Daha ötesi, aşkın akıl her şeyi var ettikten sonra bir kenarda doğal değişimi (güçlünün ayakta kalması) sadece seyrediyor olabilir mi?
* * *
Bu sorulara isteyen istediği cevabı verebilir. Benim aklım “muhteşem tesadüf”e yatmıyor. Bana “aşkın aklın projesi” kavramı çok daha yakın geliyor.
Ancak, aşkın aklın her şeye karıştığını da zannetmiyorum.
Evet, ortada ben-i âdemin aklını durduran bir düzen var. Bu muhteşem düzeni muhteşem bir denge, daha doğrusu milyarlarca ve her biri içi içe geçmiş saatler gibi tıkır tıkır işleyen dengeler kuruyor ve koruyor.
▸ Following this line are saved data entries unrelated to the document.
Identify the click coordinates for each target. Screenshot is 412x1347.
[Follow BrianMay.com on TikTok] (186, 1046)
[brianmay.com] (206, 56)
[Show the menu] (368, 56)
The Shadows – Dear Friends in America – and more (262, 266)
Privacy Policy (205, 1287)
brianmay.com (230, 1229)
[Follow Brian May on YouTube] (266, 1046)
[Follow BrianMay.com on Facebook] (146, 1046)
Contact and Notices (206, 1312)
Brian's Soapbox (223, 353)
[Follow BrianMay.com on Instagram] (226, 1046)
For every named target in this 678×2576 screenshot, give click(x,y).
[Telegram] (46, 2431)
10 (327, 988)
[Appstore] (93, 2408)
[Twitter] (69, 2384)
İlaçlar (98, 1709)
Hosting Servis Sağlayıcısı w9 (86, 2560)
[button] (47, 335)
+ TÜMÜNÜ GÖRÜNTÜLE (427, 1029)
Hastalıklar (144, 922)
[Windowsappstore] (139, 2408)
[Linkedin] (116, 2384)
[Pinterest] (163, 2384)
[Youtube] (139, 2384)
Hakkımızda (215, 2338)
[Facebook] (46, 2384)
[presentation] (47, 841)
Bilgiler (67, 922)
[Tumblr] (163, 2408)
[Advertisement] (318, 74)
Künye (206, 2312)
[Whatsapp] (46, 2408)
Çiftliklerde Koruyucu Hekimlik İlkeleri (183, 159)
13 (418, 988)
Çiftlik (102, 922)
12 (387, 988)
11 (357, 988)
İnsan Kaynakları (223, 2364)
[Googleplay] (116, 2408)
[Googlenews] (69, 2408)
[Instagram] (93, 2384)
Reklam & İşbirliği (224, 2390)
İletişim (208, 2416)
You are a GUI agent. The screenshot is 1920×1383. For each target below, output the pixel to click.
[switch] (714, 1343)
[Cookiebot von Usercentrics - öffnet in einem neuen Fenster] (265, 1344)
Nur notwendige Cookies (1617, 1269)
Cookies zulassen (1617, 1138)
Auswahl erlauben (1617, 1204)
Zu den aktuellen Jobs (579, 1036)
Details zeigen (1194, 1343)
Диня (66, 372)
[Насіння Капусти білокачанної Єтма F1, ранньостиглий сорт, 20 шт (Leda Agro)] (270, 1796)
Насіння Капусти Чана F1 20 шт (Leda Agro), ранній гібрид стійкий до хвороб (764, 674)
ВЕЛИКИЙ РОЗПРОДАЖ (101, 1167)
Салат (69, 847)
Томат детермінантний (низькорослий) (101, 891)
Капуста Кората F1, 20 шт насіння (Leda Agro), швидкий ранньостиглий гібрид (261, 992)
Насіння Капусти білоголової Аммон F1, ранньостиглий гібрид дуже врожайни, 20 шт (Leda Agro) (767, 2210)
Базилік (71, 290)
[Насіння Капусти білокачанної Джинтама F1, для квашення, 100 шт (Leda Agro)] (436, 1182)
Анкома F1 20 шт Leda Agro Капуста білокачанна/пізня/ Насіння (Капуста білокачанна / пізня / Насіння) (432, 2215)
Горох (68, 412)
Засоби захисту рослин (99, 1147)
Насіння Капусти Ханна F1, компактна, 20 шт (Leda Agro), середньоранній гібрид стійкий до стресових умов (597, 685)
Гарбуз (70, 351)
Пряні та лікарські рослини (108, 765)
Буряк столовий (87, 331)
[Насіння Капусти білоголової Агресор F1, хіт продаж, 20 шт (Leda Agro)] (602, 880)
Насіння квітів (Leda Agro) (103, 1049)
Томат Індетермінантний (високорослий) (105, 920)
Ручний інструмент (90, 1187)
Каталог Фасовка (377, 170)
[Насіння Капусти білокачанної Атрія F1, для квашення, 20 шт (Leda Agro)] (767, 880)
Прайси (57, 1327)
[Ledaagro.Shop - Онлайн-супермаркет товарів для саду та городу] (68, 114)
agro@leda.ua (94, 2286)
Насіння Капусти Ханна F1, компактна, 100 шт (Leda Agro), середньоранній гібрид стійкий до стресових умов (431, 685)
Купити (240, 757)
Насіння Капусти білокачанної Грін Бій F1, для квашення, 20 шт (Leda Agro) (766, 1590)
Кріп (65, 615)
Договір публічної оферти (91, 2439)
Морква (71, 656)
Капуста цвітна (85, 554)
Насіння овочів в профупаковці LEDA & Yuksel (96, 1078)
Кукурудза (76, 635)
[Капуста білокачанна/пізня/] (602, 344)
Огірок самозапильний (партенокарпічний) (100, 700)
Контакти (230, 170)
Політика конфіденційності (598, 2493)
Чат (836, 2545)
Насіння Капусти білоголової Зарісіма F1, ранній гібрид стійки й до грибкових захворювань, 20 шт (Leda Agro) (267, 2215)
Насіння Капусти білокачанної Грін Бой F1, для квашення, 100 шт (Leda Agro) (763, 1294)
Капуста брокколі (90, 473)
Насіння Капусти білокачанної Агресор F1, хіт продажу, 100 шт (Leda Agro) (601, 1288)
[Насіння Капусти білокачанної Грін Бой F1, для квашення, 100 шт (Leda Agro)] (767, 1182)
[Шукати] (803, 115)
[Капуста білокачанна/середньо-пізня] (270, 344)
Örneğin, kutbun belirli bir noktasında her yıl doğan penguen yavrularının yarısı muhakkak ilk kışta ölüyorlar. Ölü penguenlerin etleri diğer hayvanlara besin kaynağı olarak, onların yaşamı devam ettirmelerini sağladığı gibi, penguenlerin gereğinden fazla çoğalarak tabiattaki uyumu bozmalarına da engel olunuyor.
Her iki yavru penguenden birisi ilk yılda ölümü tadacaktır!
Bu basit denge dünyada var olan milyarlarca dengeden biridir. Bu denge ölçülebildiği için beher yıl kaç adet penguenin öleceği önden bilinebilmektedir.
İşte muhteşem bir düzen!
Ancak! Her iki penguenden hangi penguenin öleceği ise bilin(e)miyor!
Belki, sert tabiat koşullarına güçlü olan direnecektir.
Ancak, saldıran vahşi hayvanlar (örnek tilki) penguen sürüsüne daldığında pençesine hangi yavru penguenin takılacağı belli değildir. Tesadüf, şanssızlık, yanlış yerde durmak, ayağının kaçarken bir yere takılması vb., vb. öleni belirleyecektir.
Bu bilinmezlik ise bir kaostur.
* * *
Tabiat, aşkın aklın tasarladığı muhteşem bir düzen ile aşkın aklın hiç karışmadığı kaosun sonsuz dansı olabilir mi?